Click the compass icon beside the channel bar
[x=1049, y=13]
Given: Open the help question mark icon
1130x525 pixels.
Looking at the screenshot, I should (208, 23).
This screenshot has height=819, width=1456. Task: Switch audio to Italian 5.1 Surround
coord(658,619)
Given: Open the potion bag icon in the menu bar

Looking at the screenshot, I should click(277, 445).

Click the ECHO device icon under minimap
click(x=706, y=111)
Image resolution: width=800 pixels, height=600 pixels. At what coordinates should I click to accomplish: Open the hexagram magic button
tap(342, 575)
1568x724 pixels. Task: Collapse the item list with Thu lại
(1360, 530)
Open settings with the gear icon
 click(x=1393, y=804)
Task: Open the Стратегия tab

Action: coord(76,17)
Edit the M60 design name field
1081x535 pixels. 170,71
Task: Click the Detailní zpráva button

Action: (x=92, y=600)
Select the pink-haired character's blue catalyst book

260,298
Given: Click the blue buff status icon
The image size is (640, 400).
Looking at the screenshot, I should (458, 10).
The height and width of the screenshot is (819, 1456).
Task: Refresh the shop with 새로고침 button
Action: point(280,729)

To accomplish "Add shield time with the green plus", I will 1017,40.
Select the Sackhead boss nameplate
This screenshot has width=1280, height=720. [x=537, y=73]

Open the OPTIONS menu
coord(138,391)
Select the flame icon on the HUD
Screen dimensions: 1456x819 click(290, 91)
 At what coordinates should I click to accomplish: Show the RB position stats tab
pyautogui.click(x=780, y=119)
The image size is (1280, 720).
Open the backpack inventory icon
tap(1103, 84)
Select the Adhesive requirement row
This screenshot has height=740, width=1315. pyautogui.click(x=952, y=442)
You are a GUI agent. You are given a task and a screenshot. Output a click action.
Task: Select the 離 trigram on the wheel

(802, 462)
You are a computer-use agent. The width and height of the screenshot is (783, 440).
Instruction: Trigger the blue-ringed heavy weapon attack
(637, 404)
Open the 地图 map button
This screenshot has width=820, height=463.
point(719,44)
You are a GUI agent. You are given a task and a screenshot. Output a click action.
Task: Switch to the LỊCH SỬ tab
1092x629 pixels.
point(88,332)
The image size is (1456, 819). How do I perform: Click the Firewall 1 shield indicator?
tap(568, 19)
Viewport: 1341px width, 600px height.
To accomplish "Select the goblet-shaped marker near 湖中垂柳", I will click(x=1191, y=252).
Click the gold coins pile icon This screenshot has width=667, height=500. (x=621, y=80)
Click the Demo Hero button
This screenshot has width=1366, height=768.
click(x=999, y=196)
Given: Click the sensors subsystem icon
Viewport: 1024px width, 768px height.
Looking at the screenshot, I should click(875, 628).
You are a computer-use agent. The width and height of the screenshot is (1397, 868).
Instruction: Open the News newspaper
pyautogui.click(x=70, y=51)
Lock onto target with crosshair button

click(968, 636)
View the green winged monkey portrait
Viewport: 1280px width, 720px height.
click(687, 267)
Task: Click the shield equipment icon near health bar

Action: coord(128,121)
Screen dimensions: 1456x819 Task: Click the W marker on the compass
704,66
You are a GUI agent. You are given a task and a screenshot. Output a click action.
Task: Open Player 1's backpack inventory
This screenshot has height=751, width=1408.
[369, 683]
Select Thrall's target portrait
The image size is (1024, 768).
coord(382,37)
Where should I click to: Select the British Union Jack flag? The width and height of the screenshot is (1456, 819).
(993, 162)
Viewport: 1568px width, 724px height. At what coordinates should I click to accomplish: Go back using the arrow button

● ● ●

§ Request:
Copy out all of the records above, changing every "backpack" to "rucksack" and keeping everything else the same.

§ Exercise answer:
Click the compass icon beside the channel bar
[x=1049, y=13]
Given: Open the help question mark icon
1130x525 pixels.
Looking at the screenshot, I should (208, 23).
This screenshot has height=819, width=1456. Task: Switch audio to Italian 5.1 Surround
coord(658,619)
Given: Open the potion bag icon in the menu bar

Looking at the screenshot, I should click(277, 445).

Click the ECHO device icon under minimap
click(x=706, y=111)
Image resolution: width=800 pixels, height=600 pixels. At what coordinates should I click to accomplish: Open the hexagram magic button
tap(342, 575)
1568x724 pixels. Task: Collapse the item list with Thu lại
(1360, 530)
Open settings with the gear icon
 click(x=1393, y=804)
Task: Open the Стратегия tab

Action: coord(76,17)
Edit the M60 design name field
1081x535 pixels. 170,71
Task: Click the Detailní zpráva button

Action: (x=92, y=600)
Select the pink-haired character's blue catalyst book

260,298
Given: Click the blue buff status icon
The image size is (640, 400).
Looking at the screenshot, I should (458, 10).
The height and width of the screenshot is (819, 1456).
Task: Refresh the shop with 새로고침 button
Action: point(280,729)

To accomplish "Add shield time with the green plus", I will 1017,40.
Select the Sackhead boss nameplate
This screenshot has width=1280, height=720. [x=537, y=73]

Open the OPTIONS menu
coord(138,391)
Select the flame icon on the HUD
Screen dimensions: 1456x819 click(290, 91)
 At what coordinates should I click to accomplish: Show the RB position stats tab
pyautogui.click(x=780, y=119)
The image size is (1280, 720).
Open the rucksack inventory icon
tap(1103, 84)
Select the Adhesive requirement row
This screenshot has height=740, width=1315. pyautogui.click(x=952, y=442)
You are a GUI agent. You are given a task and a screenshot. Output a click action.
Task: Select the 離 trigram on the wheel

(802, 462)
You are a computer-use agent. The width and height of the screenshot is (783, 440).
Instruction: Trigger the blue-ringed heavy weapon attack
(637, 404)
Open the 地图 map button
This screenshot has width=820, height=463.
point(719,44)
You are a GUI agent. You are given a task and a screenshot. Output a click action.
Task: Switch to the LỊCH SỬ tab
1092x629 pixels.
point(88,332)
The image size is (1456, 819). How do I perform: Click the Firewall 1 shield indicator?
tap(568, 19)
Viewport: 1341px width, 600px height.
To accomplish "Select the goblet-shaped marker near 湖中垂柳", I will click(x=1191, y=252).
Click the gold coins pile icon This screenshot has width=667, height=500. (x=621, y=80)
Click the Demo Hero button
This screenshot has width=1366, height=768.
click(x=999, y=196)
Given: Click the sensors subsystem icon
Viewport: 1024px width, 768px height.
Looking at the screenshot, I should click(875, 628).
You are a computer-use agent. The width and height of the screenshot is (1397, 868).
Instruction: Open the News newspaper
pyautogui.click(x=70, y=51)
Lock onto target with crosshair button

click(968, 636)
View the green winged monkey portrait
Viewport: 1280px width, 720px height.
click(687, 267)
Task: Click the shield equipment icon near health bar

Action: coord(128,121)
Screen dimensions: 1456x819 Task: Click the W marker on the compass
704,66
You are a GUI agent. You are given a task and a screenshot. Output a click action.
Task: Open Player 1's rucksack inventory
This screenshot has height=751, width=1408.
[369, 683]
Select Thrall's target portrait
The image size is (1024, 768).
coord(382,37)
Where should I click to: Select the British Union Jack flag? The width and height of the screenshot is (1456, 819).
(993, 162)
Viewport: 1568px width, 724px height. At what coordinates should I click to accomplish: Go back using the arrow button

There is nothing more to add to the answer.